Owner-operator Chris Miners was in a “very dark place” last year. His right leg was amputated below the knee in July 2022 due to flesh-eating disease. Things quickly slid downhill after that. “I lost everything I worked for – my truck, credit, home, everything. It was a vicious cycle,” the 54-year-old Halifax truck driver told TruckNews.com.
Miners realized he could either wallow in self pity and feel sorry for himself, or choose not to let his disability dictate how he would live. He chose the latter path.
“The first step was to accept what happened. It’s not like my leg is going to grow back.”
He was walking with a prosthetic limb by Christmas last year and returned to work in a non-driving role in March 2023.

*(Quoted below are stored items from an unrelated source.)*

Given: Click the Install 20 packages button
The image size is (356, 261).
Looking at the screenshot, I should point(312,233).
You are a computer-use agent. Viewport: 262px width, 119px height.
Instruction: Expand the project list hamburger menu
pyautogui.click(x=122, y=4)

A major setback and a new road test
While he passed a driver rehabilitation program for amputees, Access Nova Scotia wanted him to retake his Class 1 test to drive a tractor-trailer. “When they took my Class 1, it was a major setback,” Miners said.

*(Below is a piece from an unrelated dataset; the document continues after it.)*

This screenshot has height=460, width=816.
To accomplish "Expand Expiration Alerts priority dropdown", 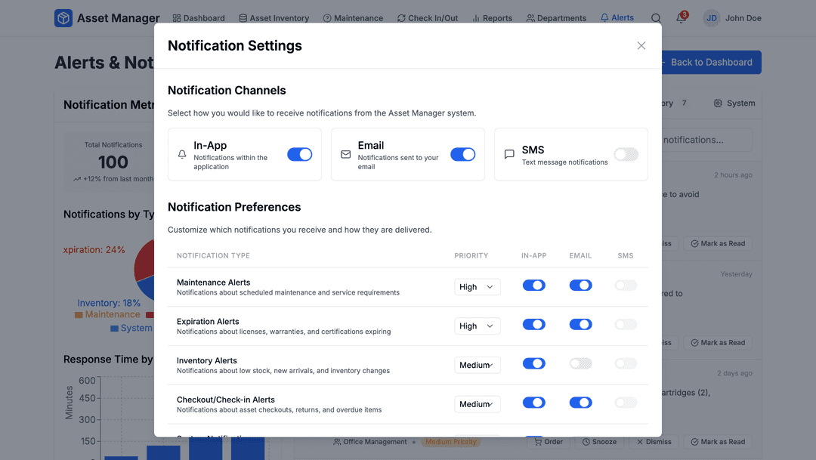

He set out to prove that he could still drive a tractor-trailer, operating the throttle with his prosthetic limb. Miners reached out to the media, and Global News first published the story about his struggles to get back behind the wheel. The Nova Scotia premier’s office reached out to smooth things over and Access Nova Scotia scheduled a road test last weekend.

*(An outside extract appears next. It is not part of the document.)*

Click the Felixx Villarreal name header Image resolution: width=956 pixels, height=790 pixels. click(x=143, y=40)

You’d expect a smooth ride from there, but Miner’s road had more unexpected twists.
Fellow trucker steps up to help
He had lined up a truck for the test, but its motor blew out a few days that could happen. A buddy contacted a local driving school owner, asking if he could help.
Harvinder “Harvy” Singh, owner of Truck Training Center, showed up with his truck and trailer for the road test.
“I wanted to help a fellow trucker. I saw that he had the determination to drive. Just because he lost his leg doesn’t mean he can’t drive,” Singh told TruckNews.com.
Miners passed the road test, regaining his Class 1 licence.
“Singh is now like family to me. I never met him before the road test. I offered him money and he refused to accept it. It meant the world to me,” a thankful Miners said.
Singh said Miners has lost a lot due to his disability. “I wanted to offer him an opportunity to resume his driving career.”
Miners said Premier Tim Houston also called to check on him, and is grateful for the help and attention received.
Looking for work
He is now looking for local driving work or a job in fleet operations. For the past 35 years he’s hauled tankers, over-dimensional loads, van trailers, reefers, flatbeds and step decks.
Miners has attended a couple of interviews but is wary of being underpaid despite his experience. “They are sympathetic but want to pay me as if I just came out of truck driving school. I will not do it,” he said.
He is willing to relocate anywhere in Canada for work. His kids are grown, and he is single.
“I don’t want handouts. I want to go to work everyday,” Miners says.